Wednesday, July 11, 2007

More on the O'Connor "legacy"

Slate -> The Fray -> Jurisprudence: By "Arkady"
Personally, I take a little bit of sadistic glee in what's happening, even if I think the Roberts court's cases are a change for the worse. My glee comes from the fact that O'Connor is still alive, and is being forced to watch her life's work being reduced to an obscure footnote in history, right before her eyes. This strikes me as completely appropriate, since her own absurdly indefensible position in the Bush v. Gore case is what doomed her legacy to an early death. If she'd simply reasoned her way to a sensible outcome in that case, Gore likely would have been president, and the court wouldn't have been polluted by Alito and Roberts. O'Connor has to watch her legacy destroyed precisely because of one of her patented pieces of legal idiocy -- what could be more fitting?

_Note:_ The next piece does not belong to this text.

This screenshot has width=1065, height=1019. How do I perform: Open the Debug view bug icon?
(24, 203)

I find this harsh, and wouldn't say it myself (although I guess I am prepared to post it). I do so in part because it follows from an analysis closely parallel to my own (see prior post):

There's no great mystery about the fact that O'Connor wasn't a rigorous thinker.... That's part of why her legacy is falling apart almost instantly: she influenced the court solely by the power of her vote, rather than by the quality of her reasoning. Smarter judges leave behind arguments that are so convincing that future justices are compelled to come to grips with their ideas. O'Connor's influence evaporated the moment she retired and lost her vote.

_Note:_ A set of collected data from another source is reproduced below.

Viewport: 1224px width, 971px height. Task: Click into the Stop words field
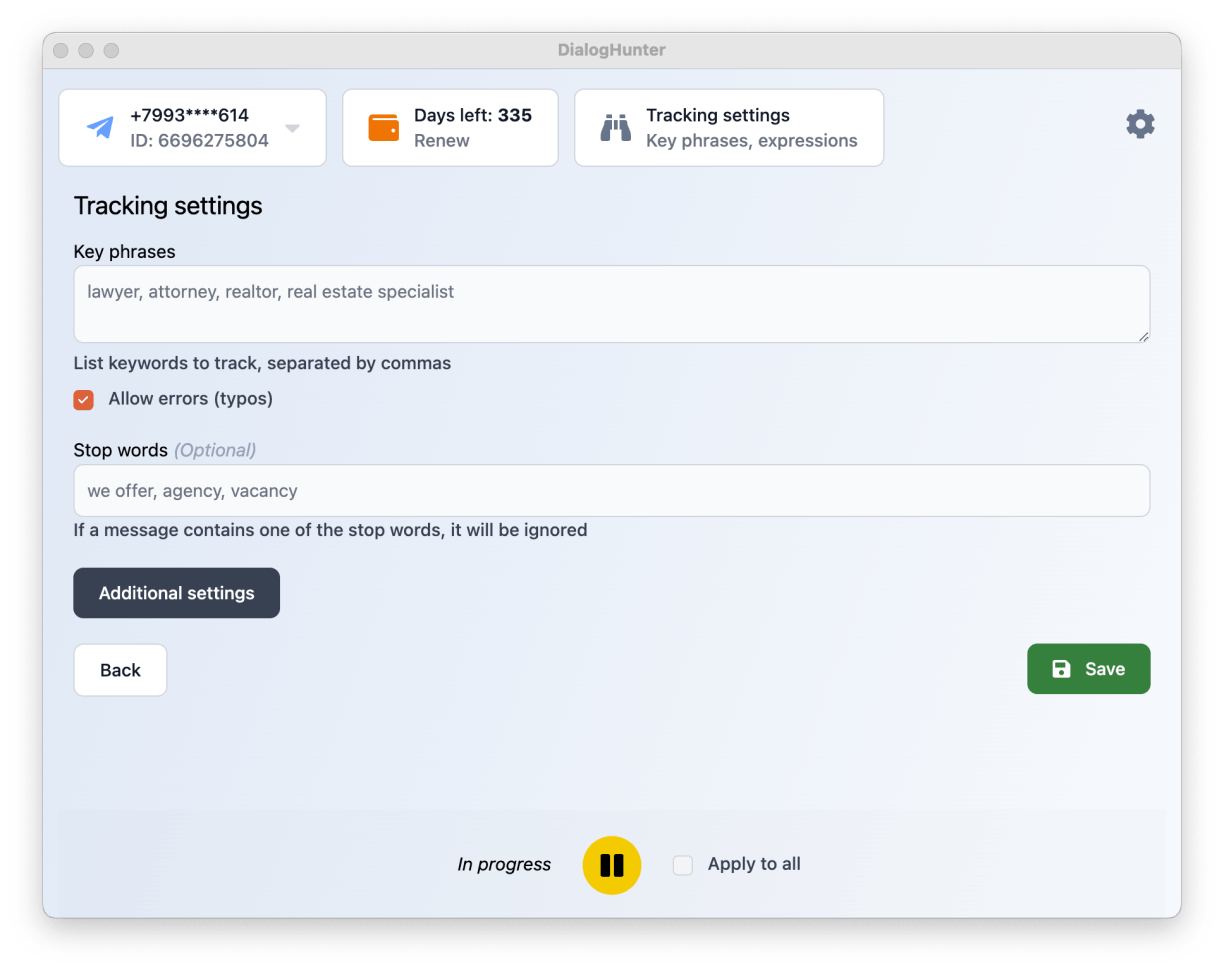click(611, 491)
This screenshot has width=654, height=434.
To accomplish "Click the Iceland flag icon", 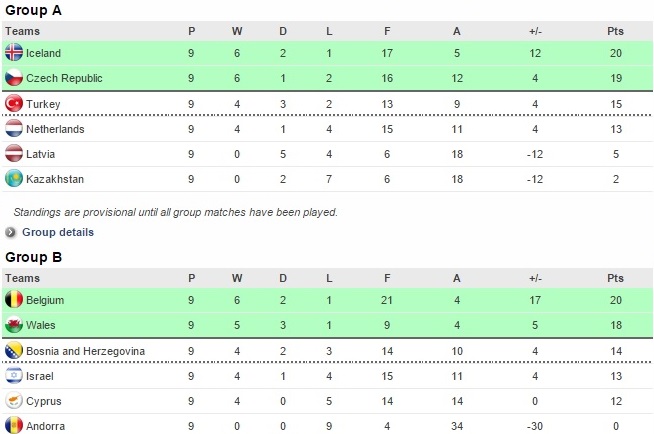I will click(x=14, y=53).
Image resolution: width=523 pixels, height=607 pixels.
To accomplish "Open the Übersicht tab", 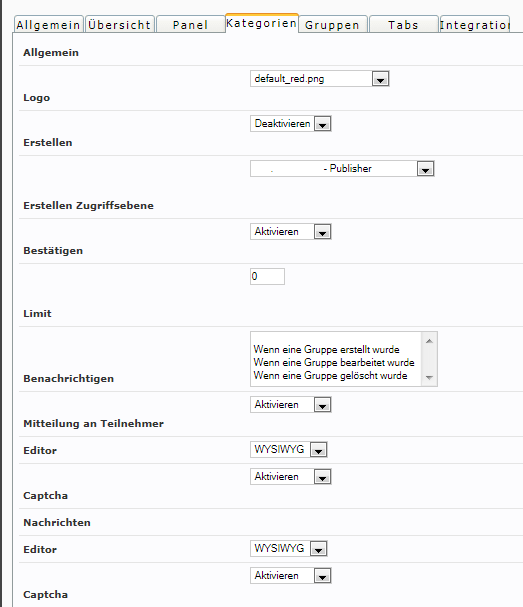I will click(120, 24).
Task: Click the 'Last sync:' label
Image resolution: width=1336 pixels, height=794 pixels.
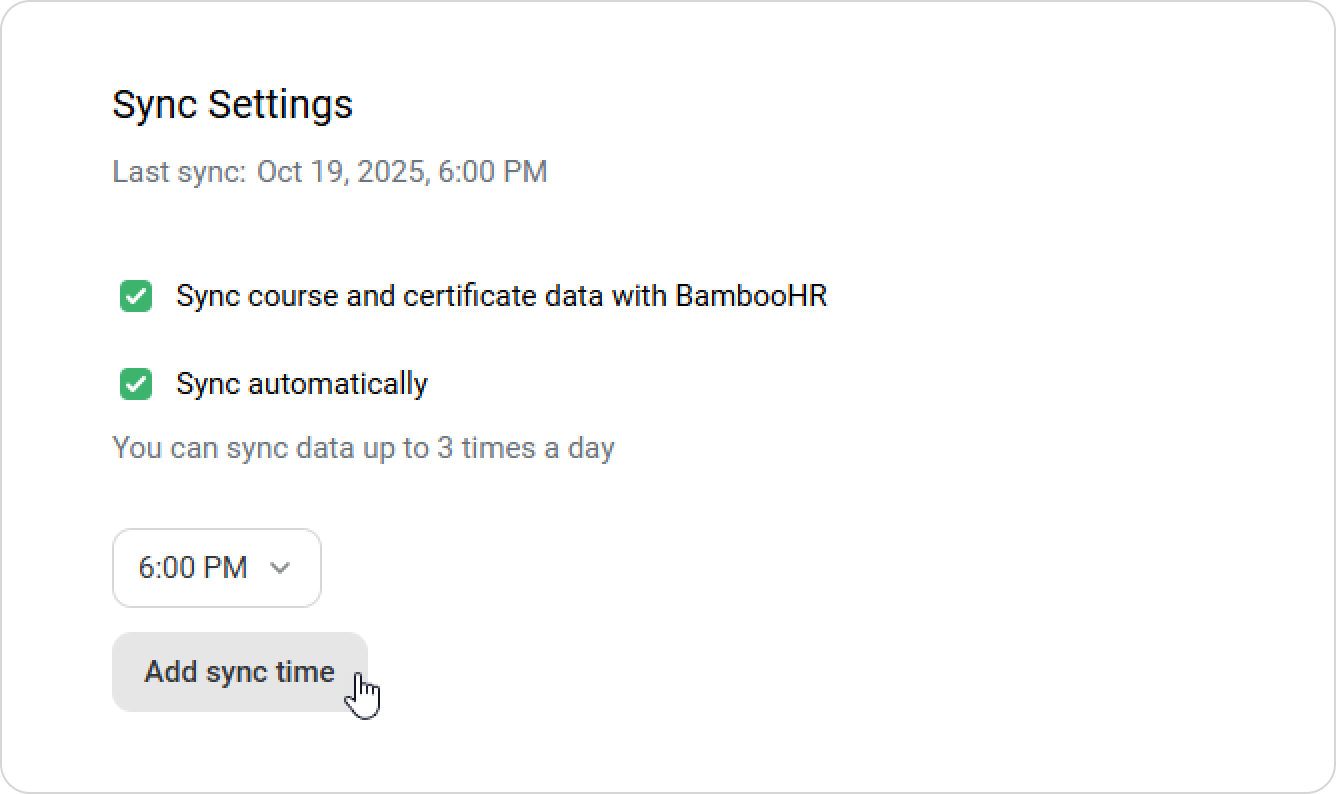Action: (x=178, y=172)
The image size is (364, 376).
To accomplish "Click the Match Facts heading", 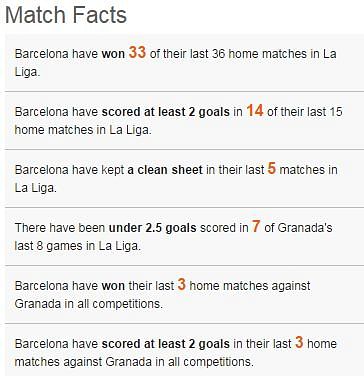I will [66, 15].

It's not just that other swing voters happened to be followed by people predisposed to take up their baton, as Ms. Lithwick suggests. The reason successors take up the baton of a piece of legal reasoning is that it has enough intellectual merit to be an attractive way of thinking about a problem. When Sandra Day O'Connor dropped her baton at the end of her leg of the relay, it was simply too embarrassing a prop for anyone to bother taking it up.